New school are the minions of what are called “bot armies”. A “bot” is a piece of software that attaches itself to the lowest levels of your computer and simply does nothing. It’s like a sleeper cell. It can sit dormant for years. Every now and then it will wake up to do two things: head out to various internet chat rooms to see if the “bot master” has left instructions for it; and the other thing it will do is rewrite itself, so if any anti-virus software was created to try to find it, it will no longer find it. It morphs into something else. It’s a cancer that can’t be found or stopped.

And about 50m computers worldwide, including computers in about half of the S&P 500, are infected with these bots right now. What do these bots do when they are given an assignment? Often they become spam gateways and quietly send out millions of spam e-mails without the owner of the computer realising. They are also used to launch denial-of- service attacks against companies or websites. Or they are used to keep track of all credit card numbers entered in on your computer and then the bot master gathers all the numbers and sells them to the identity theft black market. It’s no longer 12-year-old Russian kids writing these types of “malware”. Those 12-year-olds are now 19-year-olds who are being paid by various criminal organisations to build more sophisticated versions of these bots.

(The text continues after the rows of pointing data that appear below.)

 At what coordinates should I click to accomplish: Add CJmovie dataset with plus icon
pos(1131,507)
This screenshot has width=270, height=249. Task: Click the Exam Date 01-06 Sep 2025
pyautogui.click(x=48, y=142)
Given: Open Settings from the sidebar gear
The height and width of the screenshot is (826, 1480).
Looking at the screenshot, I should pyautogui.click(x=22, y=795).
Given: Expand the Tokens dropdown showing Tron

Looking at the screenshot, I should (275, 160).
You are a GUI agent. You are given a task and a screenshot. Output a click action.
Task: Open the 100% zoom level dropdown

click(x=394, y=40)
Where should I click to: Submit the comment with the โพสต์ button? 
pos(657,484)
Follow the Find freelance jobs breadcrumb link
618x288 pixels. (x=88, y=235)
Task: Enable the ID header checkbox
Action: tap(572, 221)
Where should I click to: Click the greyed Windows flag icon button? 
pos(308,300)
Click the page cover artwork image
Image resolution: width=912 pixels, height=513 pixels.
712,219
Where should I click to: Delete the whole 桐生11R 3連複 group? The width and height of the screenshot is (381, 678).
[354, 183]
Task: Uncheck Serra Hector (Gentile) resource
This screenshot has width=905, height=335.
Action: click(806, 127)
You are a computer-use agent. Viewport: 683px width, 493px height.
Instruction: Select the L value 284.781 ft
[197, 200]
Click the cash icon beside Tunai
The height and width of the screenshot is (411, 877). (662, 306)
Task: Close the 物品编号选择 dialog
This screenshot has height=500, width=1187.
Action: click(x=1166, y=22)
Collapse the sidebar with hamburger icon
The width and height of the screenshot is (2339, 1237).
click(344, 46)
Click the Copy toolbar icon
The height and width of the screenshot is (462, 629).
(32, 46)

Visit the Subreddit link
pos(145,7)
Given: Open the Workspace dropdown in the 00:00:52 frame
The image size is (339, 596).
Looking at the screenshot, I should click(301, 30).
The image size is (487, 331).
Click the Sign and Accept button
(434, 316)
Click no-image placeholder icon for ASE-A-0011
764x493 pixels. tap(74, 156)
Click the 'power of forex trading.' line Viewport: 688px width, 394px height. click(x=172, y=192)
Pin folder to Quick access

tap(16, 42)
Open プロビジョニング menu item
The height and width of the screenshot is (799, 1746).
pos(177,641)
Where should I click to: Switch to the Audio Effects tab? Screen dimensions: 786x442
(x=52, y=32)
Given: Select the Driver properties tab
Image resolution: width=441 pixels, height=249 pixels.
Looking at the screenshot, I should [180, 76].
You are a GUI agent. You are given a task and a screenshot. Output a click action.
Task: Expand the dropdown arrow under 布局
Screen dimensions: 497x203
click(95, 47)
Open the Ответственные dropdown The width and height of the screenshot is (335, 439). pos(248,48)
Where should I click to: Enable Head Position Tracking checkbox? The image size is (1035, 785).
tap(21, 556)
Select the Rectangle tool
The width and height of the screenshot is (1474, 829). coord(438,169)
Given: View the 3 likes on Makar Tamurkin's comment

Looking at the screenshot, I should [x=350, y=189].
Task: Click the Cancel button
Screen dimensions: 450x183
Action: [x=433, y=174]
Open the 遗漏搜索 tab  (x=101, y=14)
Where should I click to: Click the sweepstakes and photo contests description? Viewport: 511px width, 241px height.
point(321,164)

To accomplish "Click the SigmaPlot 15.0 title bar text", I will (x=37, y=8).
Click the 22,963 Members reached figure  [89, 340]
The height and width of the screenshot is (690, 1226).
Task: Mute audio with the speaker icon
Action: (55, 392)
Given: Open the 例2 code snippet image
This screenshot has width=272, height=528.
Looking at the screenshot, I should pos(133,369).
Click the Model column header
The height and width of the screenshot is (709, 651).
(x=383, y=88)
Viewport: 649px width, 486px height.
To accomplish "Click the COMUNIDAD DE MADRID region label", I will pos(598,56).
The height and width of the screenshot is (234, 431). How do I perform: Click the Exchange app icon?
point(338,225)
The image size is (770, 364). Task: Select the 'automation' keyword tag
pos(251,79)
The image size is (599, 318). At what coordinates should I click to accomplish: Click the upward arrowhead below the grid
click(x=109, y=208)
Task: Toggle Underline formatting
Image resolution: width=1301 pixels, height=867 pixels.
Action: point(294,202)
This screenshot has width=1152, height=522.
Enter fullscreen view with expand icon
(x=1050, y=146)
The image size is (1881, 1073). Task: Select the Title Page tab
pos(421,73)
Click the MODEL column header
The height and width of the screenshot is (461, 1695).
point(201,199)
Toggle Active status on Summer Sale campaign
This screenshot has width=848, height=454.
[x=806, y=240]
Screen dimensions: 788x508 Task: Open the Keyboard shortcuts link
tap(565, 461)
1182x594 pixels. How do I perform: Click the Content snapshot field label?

I was visiting an anti-bot start-up comprised of PhD programmers. I asked them: “What happens when the guys making these bots get as smart as you guys?” They started laughing. “They are much smarter than us already.”

Fortunately, from a stock market perspective, there might be ways to play it. Forget the security software companies. They might be useless. The hardware guys, Cisco and Juniper , are buying companies in the space and developing hardware to detect these intruders at the network level. They are probably good purchases here.

The only real way to avoid getting infected is to never put anything on your computer. Always store things remotely. Only one company provides the services and software to allow this at an enterprise level: VMware, which is about to be spun out of EMC at probably a $10bn valuation, where it would be cheap in my opinion. VMware provides virtualisation software that makes you think everything is on your computer but all your files will instead be on hard drives in the corporate data centre, allowing companies much more thorough protection against bots, as well as saving on IT costs. I’m not the only one who thinks VMware is a home-run. Intel and Cisco both just invested in the company and Hewlett-Packard and IBM (competitors to EMC) are among VMware’s largest customers. This is an IPO worth buying.

Is all hope lost? Will the internet go down and hard drives get wiped out around the world? Probably. But think back to what it was like pre-internet, take a deep breath and make sure you remember how to enjoy a good sunset.